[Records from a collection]
- - - -

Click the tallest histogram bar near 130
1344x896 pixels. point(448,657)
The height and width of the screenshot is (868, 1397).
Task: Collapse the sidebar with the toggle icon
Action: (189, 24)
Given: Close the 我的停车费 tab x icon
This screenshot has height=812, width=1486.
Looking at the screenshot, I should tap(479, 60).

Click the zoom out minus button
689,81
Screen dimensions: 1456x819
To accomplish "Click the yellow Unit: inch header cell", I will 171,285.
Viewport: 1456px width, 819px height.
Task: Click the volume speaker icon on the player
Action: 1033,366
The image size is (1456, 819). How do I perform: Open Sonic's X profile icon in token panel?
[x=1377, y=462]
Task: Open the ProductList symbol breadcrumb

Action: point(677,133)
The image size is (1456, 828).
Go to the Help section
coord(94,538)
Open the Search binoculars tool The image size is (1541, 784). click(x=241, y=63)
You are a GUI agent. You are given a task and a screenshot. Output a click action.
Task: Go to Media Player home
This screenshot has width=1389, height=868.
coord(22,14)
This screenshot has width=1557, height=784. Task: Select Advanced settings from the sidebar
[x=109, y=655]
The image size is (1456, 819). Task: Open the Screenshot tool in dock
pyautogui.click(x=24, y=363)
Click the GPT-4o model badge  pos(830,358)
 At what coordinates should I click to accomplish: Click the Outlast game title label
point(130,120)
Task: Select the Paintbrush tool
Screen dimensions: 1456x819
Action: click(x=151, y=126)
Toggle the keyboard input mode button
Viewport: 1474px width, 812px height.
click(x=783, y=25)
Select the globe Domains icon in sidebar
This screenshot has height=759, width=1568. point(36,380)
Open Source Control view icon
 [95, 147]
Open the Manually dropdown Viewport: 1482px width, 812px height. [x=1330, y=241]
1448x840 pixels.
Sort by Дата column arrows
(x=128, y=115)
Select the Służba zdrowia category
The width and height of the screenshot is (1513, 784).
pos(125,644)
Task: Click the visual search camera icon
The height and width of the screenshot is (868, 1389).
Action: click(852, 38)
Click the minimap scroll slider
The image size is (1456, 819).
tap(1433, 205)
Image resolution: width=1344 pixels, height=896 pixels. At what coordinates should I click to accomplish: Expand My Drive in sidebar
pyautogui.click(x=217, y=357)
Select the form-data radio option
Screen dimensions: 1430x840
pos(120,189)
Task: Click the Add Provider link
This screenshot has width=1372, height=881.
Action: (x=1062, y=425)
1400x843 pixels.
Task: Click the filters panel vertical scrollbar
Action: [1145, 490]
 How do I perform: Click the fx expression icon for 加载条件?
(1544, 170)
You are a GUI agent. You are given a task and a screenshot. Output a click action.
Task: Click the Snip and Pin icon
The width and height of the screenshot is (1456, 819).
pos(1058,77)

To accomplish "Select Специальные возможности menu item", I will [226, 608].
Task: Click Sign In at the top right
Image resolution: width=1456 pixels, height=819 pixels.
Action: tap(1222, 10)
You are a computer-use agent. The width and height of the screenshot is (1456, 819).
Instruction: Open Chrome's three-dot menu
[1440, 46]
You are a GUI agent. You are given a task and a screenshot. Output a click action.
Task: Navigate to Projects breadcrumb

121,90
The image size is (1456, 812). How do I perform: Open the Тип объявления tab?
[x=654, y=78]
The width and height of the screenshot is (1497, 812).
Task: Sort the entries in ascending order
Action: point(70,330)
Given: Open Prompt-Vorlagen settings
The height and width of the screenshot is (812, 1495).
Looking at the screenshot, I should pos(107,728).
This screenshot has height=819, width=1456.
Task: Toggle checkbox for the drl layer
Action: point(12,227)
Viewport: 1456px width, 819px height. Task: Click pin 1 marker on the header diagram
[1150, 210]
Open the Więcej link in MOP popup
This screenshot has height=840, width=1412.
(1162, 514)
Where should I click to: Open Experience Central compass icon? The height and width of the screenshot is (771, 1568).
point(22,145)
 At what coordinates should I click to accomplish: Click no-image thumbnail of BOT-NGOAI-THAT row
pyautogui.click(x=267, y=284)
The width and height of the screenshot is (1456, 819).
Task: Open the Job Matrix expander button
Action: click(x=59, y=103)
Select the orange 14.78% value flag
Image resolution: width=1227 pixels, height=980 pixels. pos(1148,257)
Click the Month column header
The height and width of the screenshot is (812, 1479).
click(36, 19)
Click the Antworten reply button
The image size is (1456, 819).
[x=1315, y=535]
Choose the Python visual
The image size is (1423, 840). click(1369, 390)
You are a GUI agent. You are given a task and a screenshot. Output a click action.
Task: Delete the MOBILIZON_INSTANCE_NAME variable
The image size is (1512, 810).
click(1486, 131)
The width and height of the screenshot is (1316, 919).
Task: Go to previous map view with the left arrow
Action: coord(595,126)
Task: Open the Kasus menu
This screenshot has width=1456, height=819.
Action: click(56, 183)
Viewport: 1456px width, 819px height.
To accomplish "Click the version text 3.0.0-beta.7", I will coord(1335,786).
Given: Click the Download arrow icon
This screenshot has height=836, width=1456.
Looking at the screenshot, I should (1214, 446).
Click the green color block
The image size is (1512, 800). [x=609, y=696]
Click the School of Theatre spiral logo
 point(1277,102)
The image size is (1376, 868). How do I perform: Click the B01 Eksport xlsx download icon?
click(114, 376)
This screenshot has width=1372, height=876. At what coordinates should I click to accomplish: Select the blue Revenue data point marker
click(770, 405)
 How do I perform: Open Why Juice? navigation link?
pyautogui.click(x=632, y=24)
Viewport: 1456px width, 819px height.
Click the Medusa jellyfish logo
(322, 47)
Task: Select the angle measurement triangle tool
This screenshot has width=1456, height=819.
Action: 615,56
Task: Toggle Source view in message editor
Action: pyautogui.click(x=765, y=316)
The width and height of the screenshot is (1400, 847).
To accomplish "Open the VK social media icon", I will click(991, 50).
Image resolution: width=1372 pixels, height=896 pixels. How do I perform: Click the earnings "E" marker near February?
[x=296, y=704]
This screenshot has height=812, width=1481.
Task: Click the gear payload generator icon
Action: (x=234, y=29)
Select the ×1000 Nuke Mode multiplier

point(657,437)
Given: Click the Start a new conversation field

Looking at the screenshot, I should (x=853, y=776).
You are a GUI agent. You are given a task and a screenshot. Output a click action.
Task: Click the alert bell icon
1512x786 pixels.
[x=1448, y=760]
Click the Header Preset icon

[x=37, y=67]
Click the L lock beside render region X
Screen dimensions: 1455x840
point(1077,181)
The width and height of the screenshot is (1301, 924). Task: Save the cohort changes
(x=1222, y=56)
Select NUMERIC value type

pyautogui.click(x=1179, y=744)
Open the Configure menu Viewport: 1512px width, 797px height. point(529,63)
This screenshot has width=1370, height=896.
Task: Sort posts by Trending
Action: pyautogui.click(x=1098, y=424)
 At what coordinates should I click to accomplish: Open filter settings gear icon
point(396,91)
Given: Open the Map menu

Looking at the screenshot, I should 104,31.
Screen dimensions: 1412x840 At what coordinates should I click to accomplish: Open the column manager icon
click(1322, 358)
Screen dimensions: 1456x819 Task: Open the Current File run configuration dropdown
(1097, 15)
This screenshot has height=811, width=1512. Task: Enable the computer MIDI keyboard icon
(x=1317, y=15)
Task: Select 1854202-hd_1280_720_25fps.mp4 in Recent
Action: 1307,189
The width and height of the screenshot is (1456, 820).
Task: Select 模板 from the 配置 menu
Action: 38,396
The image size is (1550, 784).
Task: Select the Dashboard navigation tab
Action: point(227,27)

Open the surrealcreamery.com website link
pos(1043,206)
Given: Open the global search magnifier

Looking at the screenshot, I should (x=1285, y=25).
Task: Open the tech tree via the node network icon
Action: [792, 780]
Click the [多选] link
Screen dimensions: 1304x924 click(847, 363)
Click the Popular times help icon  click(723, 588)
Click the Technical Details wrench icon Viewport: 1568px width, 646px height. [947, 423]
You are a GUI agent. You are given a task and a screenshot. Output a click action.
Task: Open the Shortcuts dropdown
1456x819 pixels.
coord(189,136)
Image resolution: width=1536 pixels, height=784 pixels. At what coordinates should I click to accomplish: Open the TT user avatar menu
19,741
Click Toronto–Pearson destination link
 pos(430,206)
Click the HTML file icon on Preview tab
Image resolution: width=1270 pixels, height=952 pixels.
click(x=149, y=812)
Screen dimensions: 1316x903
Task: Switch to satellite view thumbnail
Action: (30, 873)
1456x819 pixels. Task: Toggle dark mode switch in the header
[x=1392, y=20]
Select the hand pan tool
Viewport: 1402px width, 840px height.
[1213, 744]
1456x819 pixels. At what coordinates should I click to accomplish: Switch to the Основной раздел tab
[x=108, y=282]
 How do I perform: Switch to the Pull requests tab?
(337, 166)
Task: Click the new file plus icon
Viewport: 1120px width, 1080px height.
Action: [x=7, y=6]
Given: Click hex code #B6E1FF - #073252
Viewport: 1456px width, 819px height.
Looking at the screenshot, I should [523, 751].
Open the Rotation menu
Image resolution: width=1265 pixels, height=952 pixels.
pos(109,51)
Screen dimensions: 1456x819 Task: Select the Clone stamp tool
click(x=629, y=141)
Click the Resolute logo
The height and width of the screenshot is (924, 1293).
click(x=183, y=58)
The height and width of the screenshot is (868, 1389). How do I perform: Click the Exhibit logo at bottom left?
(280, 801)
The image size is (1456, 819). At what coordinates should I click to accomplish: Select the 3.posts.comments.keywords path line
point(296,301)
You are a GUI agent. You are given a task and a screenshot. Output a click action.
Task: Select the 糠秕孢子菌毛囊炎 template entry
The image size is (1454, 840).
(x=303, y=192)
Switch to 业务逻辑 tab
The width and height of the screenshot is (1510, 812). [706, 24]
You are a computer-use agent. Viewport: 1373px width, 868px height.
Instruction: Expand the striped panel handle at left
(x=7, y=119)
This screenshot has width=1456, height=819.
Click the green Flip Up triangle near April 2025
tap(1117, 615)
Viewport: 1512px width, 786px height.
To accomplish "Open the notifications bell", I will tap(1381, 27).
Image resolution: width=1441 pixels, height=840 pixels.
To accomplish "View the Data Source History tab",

- - - -

> **What you should do**: Among the records above, a stretch begins at the line containing "Click the [多选] link" and ends at the line containing "Given: Click hex code #B6E1FF - #073252". Restate that stretch word for word, and nothing else.

> **Response below**:
Click the [多选] link
Screen dimensions: 1304x924 click(847, 363)
Click the Popular times help icon  click(723, 588)
Click the Technical Details wrench icon Viewport: 1568px width, 646px height. [947, 423]
You are a GUI agent. You are given a task and a screenshot. Output a click action.
Task: Open the Shortcuts dropdown
1456x819 pixels.
coord(189,136)
Image resolution: width=1536 pixels, height=784 pixels. At what coordinates should I click to accomplish: Open the TT user avatar menu
19,741
Click Toronto–Pearson destination link
 pos(430,206)
Click the HTML file icon on Preview tab
Image resolution: width=1270 pixels, height=952 pixels.
click(x=149, y=812)
Screen dimensions: 1316x903
Task: Switch to satellite view thumbnail
Action: (30, 873)
1456x819 pixels. Task: Toggle dark mode switch in the header
[x=1392, y=20]
Select the hand pan tool
Viewport: 1402px width, 840px height.
[1213, 744]
1456x819 pixels. At what coordinates should I click to accomplish: Switch to the Основной раздел tab
[x=108, y=282]
 How do I perform: Switch to the Pull requests tab?
(337, 166)
Task: Click the new file plus icon
Viewport: 1120px width, 1080px height.
Action: [x=7, y=6]
Given: Click hex code #B6E1FF - #073252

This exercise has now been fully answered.